**** GIVEN DATA

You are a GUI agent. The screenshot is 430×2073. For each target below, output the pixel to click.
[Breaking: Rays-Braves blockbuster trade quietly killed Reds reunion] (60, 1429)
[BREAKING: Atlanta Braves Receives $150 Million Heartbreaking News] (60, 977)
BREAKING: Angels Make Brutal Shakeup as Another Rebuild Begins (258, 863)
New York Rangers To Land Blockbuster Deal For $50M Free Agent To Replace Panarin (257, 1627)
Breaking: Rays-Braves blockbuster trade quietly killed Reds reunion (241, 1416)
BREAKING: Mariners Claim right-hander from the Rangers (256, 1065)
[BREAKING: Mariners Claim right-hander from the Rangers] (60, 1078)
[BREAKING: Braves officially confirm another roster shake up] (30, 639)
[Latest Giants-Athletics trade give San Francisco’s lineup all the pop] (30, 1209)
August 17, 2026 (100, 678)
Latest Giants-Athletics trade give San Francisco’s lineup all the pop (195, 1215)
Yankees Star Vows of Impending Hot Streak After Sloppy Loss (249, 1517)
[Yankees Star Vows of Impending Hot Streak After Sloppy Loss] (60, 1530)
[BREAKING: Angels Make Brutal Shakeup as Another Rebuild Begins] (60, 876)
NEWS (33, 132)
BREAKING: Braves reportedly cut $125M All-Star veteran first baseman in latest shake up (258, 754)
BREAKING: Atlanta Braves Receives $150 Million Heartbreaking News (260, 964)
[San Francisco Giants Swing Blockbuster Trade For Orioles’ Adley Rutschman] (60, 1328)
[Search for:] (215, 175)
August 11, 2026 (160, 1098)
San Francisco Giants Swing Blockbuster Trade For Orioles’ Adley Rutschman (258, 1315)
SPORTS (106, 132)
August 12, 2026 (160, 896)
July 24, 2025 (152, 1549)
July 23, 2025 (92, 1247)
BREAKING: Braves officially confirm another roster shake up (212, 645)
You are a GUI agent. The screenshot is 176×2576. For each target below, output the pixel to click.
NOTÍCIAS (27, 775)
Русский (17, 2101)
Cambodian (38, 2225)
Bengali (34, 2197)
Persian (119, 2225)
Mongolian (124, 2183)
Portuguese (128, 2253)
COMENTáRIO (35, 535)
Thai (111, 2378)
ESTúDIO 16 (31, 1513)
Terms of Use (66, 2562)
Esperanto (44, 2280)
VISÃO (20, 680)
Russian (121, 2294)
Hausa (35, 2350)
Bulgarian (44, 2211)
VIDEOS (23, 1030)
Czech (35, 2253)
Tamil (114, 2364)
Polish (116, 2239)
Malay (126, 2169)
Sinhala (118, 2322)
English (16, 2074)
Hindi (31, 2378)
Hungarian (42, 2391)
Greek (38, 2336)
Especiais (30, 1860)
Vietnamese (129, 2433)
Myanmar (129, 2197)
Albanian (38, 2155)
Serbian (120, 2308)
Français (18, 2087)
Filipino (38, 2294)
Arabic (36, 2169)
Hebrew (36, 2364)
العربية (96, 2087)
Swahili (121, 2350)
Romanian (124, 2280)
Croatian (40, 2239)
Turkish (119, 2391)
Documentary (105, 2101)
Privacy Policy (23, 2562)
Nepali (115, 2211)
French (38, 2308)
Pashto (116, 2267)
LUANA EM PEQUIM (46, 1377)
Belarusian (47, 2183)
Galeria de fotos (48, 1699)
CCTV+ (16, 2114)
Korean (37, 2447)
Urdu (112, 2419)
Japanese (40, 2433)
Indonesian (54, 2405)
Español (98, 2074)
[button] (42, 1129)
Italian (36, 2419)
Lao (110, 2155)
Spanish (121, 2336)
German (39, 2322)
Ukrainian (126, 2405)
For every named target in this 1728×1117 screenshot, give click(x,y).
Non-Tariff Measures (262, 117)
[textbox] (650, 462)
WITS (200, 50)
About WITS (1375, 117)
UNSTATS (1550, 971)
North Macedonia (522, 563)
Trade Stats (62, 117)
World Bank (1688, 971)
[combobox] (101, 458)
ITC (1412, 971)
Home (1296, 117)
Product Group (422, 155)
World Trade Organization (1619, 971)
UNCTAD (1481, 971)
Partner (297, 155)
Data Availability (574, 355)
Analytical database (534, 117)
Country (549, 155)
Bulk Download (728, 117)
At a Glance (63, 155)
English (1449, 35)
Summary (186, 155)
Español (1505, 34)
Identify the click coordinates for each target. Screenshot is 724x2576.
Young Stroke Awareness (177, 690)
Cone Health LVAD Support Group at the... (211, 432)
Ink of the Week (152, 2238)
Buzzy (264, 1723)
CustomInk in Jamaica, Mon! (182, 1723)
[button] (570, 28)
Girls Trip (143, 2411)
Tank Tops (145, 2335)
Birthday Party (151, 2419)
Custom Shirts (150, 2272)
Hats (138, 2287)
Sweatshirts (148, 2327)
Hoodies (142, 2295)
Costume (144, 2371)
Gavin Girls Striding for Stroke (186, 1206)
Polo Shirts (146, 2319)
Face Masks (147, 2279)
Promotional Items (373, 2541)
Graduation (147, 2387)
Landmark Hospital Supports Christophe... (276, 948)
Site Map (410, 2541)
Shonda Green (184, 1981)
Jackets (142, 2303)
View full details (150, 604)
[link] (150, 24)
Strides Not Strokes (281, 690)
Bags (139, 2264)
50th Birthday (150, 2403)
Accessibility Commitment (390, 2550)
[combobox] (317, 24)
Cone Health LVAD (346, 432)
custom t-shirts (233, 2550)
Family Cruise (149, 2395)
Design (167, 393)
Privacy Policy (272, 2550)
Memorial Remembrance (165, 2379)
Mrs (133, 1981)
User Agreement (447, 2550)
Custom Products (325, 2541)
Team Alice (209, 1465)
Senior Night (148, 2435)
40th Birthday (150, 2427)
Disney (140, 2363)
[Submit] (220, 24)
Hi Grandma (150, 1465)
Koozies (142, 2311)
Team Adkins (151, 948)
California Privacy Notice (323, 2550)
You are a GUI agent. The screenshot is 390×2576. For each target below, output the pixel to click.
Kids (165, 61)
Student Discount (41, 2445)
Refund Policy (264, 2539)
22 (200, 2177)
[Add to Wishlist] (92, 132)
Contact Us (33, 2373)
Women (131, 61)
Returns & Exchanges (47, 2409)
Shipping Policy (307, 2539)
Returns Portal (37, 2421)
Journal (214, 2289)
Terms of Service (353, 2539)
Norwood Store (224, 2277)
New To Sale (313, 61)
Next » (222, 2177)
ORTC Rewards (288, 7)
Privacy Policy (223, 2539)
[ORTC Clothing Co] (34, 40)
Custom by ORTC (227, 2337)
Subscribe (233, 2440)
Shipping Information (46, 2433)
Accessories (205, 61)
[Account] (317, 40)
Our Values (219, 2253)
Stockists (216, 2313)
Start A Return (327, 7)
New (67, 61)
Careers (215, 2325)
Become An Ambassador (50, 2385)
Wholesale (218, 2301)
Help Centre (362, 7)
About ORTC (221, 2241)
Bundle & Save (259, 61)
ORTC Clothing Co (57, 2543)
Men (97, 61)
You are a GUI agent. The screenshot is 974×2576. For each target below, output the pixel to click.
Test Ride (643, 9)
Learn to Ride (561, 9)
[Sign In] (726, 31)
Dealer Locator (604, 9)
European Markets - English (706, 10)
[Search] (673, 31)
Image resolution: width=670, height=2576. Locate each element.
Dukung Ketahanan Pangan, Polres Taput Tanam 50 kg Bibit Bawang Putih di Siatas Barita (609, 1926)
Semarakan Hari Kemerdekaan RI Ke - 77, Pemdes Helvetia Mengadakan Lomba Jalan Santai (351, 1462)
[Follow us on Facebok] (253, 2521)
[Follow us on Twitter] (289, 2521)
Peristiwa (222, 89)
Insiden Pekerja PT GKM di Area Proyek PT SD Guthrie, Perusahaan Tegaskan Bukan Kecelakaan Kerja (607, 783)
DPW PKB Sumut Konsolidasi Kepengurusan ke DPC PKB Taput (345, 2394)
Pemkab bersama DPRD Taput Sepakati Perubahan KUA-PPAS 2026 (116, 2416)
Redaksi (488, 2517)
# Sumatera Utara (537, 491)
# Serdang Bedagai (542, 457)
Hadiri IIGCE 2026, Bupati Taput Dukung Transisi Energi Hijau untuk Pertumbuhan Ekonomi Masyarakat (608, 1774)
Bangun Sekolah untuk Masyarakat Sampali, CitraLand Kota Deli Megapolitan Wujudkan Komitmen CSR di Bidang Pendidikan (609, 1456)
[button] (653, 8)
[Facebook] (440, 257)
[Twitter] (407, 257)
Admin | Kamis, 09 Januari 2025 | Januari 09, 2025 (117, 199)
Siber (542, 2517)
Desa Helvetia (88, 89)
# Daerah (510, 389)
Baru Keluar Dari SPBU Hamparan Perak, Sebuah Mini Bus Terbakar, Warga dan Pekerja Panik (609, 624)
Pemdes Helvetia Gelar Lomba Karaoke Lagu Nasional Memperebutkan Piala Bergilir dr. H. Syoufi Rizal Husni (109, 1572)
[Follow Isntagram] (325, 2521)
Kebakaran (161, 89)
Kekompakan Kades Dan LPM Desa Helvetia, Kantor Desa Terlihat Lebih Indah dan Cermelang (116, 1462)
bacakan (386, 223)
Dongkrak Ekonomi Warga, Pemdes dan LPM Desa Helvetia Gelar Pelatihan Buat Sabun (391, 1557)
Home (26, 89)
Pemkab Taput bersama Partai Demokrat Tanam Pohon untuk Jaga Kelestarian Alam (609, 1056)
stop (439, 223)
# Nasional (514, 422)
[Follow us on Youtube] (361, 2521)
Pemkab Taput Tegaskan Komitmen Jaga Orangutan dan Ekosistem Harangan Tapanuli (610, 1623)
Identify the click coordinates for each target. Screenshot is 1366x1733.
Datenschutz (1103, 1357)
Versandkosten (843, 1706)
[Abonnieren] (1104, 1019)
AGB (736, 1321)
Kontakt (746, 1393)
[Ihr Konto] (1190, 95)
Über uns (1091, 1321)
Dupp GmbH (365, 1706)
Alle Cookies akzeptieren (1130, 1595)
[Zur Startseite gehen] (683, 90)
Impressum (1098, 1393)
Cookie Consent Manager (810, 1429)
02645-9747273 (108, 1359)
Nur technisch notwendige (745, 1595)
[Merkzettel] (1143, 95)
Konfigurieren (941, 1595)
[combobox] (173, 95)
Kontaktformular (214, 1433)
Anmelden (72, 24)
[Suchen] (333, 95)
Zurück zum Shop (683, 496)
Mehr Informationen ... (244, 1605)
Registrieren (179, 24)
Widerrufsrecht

********

• _EXERCISE DETAILS_: Above are the records; from them, give again exactly the lines from the one containing "July 23, 2025 (92, 1247)" through the one containing "Serbian (120, 2308)", both included.

• _WORKED SOLUTION_:
July 23, 2025 (92, 1247)
BREAKING: Braves officially confirm another roster shake up (212, 645)
You are a GUI agent. The screenshot is 176×2576. For each target below, output the pixel to click.
NOTÍCIAS (27, 775)
Русский (17, 2101)
Cambodian (38, 2225)
Bengali (34, 2197)
Persian (119, 2225)
Mongolian (124, 2183)
Portuguese (128, 2253)
COMENTáRIO (35, 535)
Thai (111, 2378)
ESTúDIO 16 (31, 1513)
Terms of Use (66, 2562)
Esperanto (44, 2280)
VISÃO (20, 680)
Russian (121, 2294)
Hausa (35, 2350)
Bulgarian (44, 2211)
VIDEOS (23, 1030)
Czech (35, 2253)
Tamil (114, 2364)
Polish (116, 2239)
Malay (126, 2169)
Sinhala (118, 2322)
English (16, 2074)
Hindi (31, 2378)
Hungarian (42, 2391)
Greek (38, 2336)
Especiais (30, 1860)
Vietnamese (129, 2433)
Myanmar (129, 2197)
Albanian (38, 2155)
Serbian (120, 2308)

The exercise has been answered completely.